Rob's web

Verbetering PLL met TBA120

De revolutionaire PLL met TBA120 uit november, pag. 1124 blijkt soms moeilijkheden te geven, veroorzaakt door grotere tolerantiewaarden bij de toegepaste transistoren en IC's.

Niet dat deze onderdelen ongeschikt zouden zijn, maar bij het bouwen in veelvoud en daarna onderzoeken van de voorgestelde schakelingen, blijkt, dat met grotere afwijkingen van de specifikaties moet worden rekening gehouden dan aanvankelijk werd verwacht.

Wat betreft de transistortoleranties is het probleem snel opgelost door verandering van enkele weerstand- resp. kondensatorwaarden. Dit is om grotere zekerheid te verschaffen voor het oscilleren op 10,7 MHz in plaats van op de halve frekwentie.

Figuur 1 geeft met sterretjes aan op welke passieve onderdelen gelet moet worden.

Fig 1
Figuur 1: Het schema van de VCO. De gewijzigde komponenten zijn met * aangegeven. Dit schema is bruikbaar voor de meeste pnp transistors.
Wel dient erop gelet te worden, dat de transistors een zo klein mogelijke ruisfaktor bezitten.

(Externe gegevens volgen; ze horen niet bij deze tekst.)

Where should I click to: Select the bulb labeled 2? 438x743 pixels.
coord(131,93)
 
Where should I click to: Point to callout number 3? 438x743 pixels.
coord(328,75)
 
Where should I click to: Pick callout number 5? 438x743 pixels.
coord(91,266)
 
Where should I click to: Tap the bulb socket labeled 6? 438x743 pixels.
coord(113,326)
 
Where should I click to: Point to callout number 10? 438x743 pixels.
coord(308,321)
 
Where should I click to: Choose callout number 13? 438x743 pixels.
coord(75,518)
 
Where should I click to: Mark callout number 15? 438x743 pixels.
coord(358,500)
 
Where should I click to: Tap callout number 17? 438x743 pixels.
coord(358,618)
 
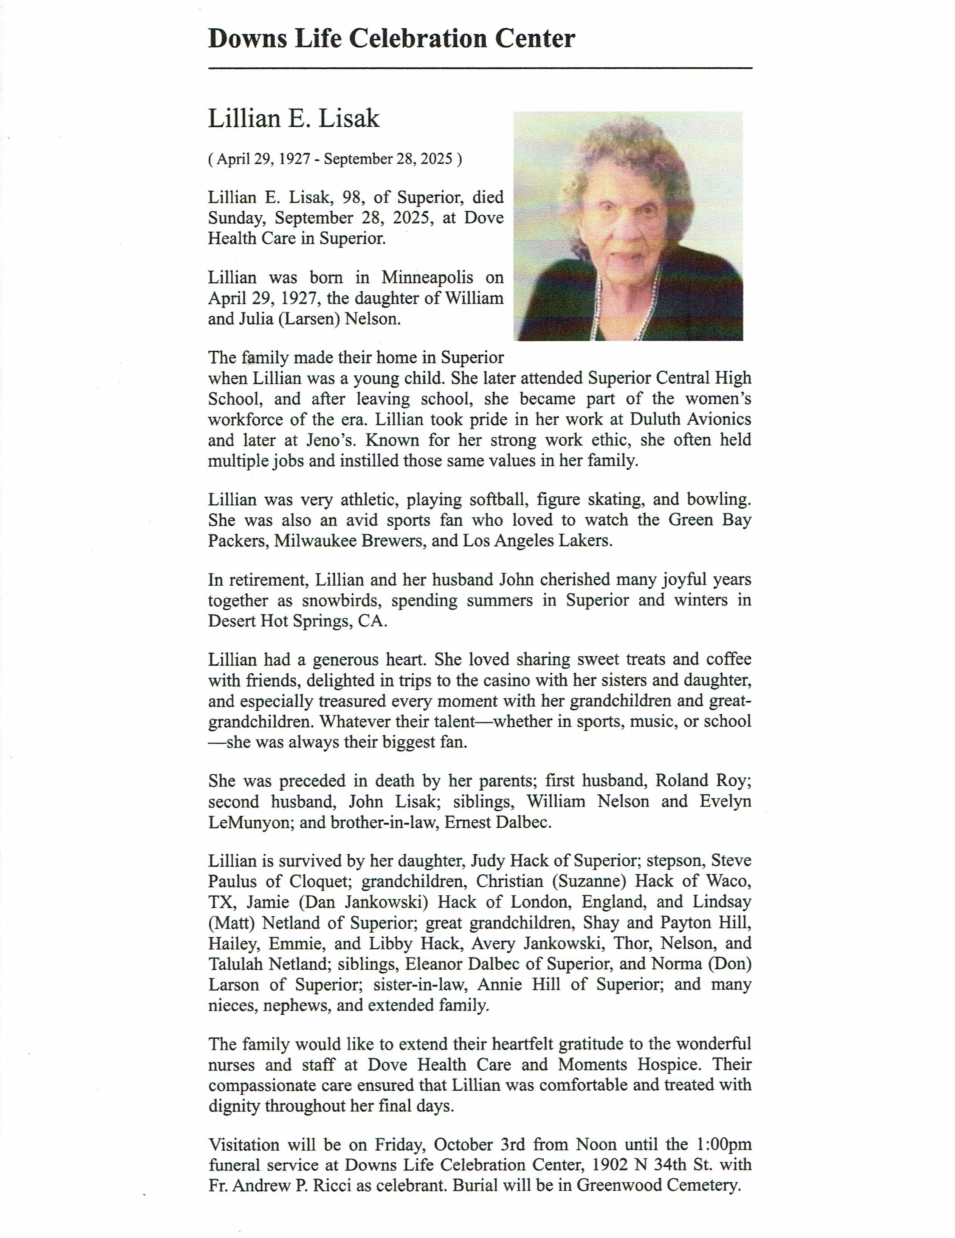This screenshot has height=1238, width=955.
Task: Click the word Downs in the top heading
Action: tap(247, 39)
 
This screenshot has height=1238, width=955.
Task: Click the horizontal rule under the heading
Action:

In de nieuwe konfiguratie is een lineariteitskurve uitgezet (fig. 2).

Fig 2
Figuur 2: De Iineariteitskurve van de VCO. Gemeten werd de DC uitgangsspanning van T1 als funktie van de ingangsfrekwentie. De VCO was afgestemd op 10,38 MHz, waarbij de DC komponent van de uitgangsspanning 7,7 volt bedroeg. De ingangsspanning had een waarde van 150 mVeff en P1 was ingesteld op maksimale bandbreedte. Uit de grafiek blijkt, dat de vervorming van de TBA120 PLL bijzonder laag zal zijn.

Hier is de uitgangsspanning (DC) als functie van de ingangsfrekwentie opgenomen.

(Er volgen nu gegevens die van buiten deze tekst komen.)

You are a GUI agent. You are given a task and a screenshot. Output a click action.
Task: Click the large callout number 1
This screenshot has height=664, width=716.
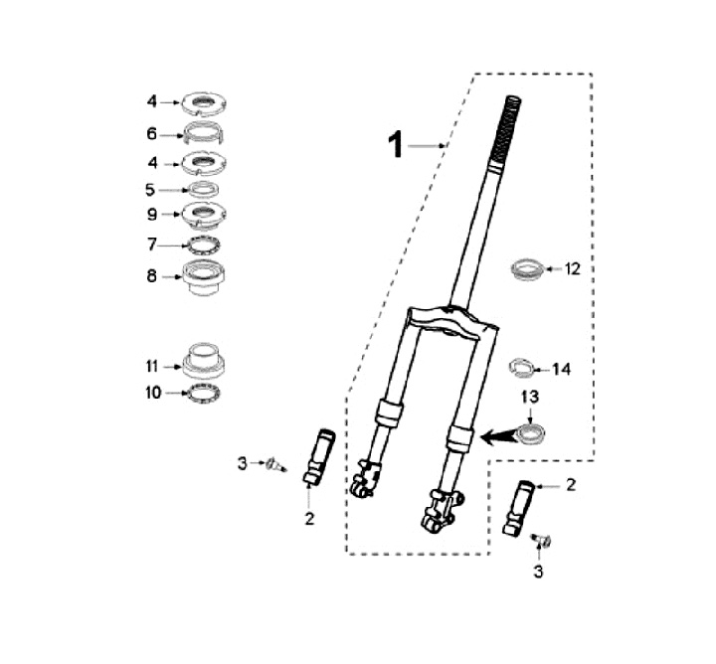(x=396, y=145)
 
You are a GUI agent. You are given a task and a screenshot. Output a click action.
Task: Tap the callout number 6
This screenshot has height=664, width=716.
(x=151, y=134)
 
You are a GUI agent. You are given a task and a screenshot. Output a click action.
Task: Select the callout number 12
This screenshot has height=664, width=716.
(x=572, y=268)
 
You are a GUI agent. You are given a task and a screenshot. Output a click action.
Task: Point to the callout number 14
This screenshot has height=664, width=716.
(x=562, y=369)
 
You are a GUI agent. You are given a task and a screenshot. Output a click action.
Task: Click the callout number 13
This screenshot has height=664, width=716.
(x=530, y=397)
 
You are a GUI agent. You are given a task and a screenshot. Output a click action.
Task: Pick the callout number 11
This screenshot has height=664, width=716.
(x=152, y=367)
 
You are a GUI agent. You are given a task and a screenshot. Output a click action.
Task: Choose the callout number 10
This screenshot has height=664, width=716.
(x=153, y=393)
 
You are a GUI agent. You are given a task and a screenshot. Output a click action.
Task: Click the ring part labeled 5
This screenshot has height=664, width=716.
(x=204, y=189)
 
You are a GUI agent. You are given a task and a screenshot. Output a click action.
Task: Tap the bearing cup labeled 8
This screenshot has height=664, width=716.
(x=204, y=277)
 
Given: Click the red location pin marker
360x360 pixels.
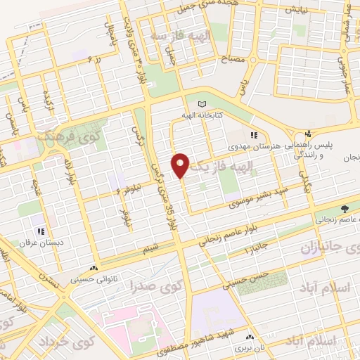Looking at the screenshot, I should (x=181, y=165).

Teleurstellender zijn de betrekkelijk grote toleranties ten opzichte van de fabrieksspecifikaties van de TBA120. Deze spreiding heeft het gevolg, dat de spanningsas verschoven kan zijn, terwijI ook de helling kan varieren.

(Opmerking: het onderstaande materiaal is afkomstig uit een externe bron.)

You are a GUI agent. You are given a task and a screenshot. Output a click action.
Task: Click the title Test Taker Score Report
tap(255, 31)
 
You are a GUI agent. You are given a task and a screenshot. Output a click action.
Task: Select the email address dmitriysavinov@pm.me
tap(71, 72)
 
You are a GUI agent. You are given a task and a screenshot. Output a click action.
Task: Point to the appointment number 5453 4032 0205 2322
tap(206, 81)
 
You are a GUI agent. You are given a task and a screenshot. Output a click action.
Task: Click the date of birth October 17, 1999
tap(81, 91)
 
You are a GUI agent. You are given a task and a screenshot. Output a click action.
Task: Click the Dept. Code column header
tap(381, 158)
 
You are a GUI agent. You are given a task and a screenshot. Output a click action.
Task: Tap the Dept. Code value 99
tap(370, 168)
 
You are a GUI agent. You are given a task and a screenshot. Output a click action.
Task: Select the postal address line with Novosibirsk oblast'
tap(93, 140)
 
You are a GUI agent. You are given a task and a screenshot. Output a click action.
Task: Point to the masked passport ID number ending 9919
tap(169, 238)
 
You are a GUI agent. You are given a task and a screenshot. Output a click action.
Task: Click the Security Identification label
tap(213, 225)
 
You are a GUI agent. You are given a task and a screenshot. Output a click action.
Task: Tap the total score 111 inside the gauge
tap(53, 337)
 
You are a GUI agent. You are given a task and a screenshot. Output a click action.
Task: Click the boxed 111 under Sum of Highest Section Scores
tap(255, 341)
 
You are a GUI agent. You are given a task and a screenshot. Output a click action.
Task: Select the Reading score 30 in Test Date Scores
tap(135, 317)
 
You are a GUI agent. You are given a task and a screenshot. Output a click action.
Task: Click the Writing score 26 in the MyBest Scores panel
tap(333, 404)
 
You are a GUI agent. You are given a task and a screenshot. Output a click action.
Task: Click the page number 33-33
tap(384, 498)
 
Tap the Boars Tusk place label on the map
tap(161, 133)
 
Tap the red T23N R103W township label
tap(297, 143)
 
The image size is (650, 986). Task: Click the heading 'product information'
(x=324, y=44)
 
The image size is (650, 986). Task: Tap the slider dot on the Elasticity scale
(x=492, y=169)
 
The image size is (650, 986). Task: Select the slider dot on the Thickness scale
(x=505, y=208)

Deze beïnvloeding heeft op de lineariteif geen invloed, maar wel kan de uitgangsspanning sterk verschillen.

Ook al, omdat de stereodekoder met MC1310 uit elektuur oktober 1972 een tamelijk nauwkeurige ingangsspanning vereist (tussen 300 en 600 mV, maar liefst ca 500 mV), is een aanvullende versterker soms gewenst.

Een voor het doel zeer geschikte versterker is gegeven in fig. 3; deze versterker wordt zo ingesteld, dat juist voldoende signaal aanwezig is om de dekoder te laten funktioneren. Bij zo laag mogelijke spanning is immers de vervorming het kleinst.

Fig 3
Figuur 3: Als de PLL to weinig signaal afgeeft, wordt dit ruisarme tussenversterkertje gebruikt. De afregeling van de PLL stereodekoder is het gemakkelijkst, als de versterking door middel van P1 op maksimum wordt ingesteld. Na voltooing van de afregeling wordt P1 zo ingesteld, dat de dekoder nog net lockt op een stereosignaal. De vervorming heeft bij deze instelling een minimumwaarde.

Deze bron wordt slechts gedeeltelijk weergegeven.